For the Fed, the disconnect creates little confidence that their job is done. January’s strong employment report may have been skewed by seasonal factors or other muddiness in the data, but even accounting for that possibility, it still painted a picture of a solid jobs market that hasn’t begun to show the meaningful signs of loosening up that the Fed is looking for.

An increase in announced job cuts may give policymakers some reason to believe that there are nascent signs that policy tightening is starting to have an effect, but they’ll need to see more — a lot more — in terms of an easing in labor market conditions before they seriously contemplate stepping back from their tight policy bias.

With unemployment at a half-century low of 3.4% and job openings still quite high, the recent uptick in job cuts is barely the tip of the iceberg for what will be needed to push the jobless rate toward the Fed’s forecast of 4.6% by year-end.

The challenge will be whether that target can be achieved without a more severe outcome. History suggests that any increase in the unemployment rate of 1% ultimately leads to a more significant increase of 2% or more. Once negative momentum starts and the outlook darkens, employers tend to continue to trim payrolls until there’s a light at the end of the tunnel.
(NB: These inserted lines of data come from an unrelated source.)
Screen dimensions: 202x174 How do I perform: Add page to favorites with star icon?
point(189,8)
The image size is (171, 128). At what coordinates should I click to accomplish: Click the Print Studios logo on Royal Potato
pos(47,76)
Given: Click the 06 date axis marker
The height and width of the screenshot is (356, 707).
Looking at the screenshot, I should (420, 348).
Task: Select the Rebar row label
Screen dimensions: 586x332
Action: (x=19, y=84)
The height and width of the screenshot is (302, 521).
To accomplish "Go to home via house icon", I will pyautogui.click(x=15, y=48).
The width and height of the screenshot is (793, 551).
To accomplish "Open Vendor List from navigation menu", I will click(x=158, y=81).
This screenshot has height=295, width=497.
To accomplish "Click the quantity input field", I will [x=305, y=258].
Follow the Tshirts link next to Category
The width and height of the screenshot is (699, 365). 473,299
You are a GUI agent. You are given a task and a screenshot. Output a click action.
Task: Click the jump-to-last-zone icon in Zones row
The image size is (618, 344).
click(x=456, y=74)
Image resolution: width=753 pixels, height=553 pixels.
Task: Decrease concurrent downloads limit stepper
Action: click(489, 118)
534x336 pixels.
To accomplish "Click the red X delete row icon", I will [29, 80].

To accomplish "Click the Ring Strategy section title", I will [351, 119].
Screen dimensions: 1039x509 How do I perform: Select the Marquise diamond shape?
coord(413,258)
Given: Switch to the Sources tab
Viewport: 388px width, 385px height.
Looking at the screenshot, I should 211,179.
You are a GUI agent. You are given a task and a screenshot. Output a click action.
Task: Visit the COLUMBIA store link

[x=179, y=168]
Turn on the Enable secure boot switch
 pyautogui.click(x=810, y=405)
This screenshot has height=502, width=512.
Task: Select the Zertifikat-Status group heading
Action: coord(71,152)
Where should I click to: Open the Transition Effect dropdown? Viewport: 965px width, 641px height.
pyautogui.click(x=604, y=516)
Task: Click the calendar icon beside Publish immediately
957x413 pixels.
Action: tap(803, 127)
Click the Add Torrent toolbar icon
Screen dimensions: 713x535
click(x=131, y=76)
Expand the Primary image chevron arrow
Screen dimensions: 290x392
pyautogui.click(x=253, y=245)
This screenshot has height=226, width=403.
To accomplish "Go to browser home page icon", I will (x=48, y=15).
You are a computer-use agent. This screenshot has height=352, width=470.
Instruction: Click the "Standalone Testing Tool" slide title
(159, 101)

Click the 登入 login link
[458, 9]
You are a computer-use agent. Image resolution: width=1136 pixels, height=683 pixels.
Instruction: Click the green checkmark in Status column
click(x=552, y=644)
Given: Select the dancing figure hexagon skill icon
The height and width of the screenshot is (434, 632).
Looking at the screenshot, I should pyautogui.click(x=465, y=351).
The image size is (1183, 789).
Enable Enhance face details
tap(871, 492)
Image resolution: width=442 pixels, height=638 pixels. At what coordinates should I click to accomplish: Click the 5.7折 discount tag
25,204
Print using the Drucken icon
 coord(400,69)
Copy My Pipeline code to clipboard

The Fed is trying to thread the policy needle but doing so will not be easy.

There are strong indications that the Fed’s first policy goal — price stability — is heading in the right direction, with inflation edging lower in recent months and expected to remain on a downward path to the central bank’s 2% target. The second goal — maximum employment — is more challenging to define, but with labor markets so tight, the interplay between the two creates the need to create some slack in labor conditions to reduce the risk that wage pressure creates an undesirably high floor under inflation gauges.

The bottom line? Job cut announcements have picked up, but thus far, the flow-through to actual jobless claims has been a trickle compared to what will be needed to lift the unemployment rate and create the slack that the Fed is seeking. Until then, we should expect the Fed to continue to jawbone about the need for more rate hikes whenever they can and to actually deliver them in the months ahead.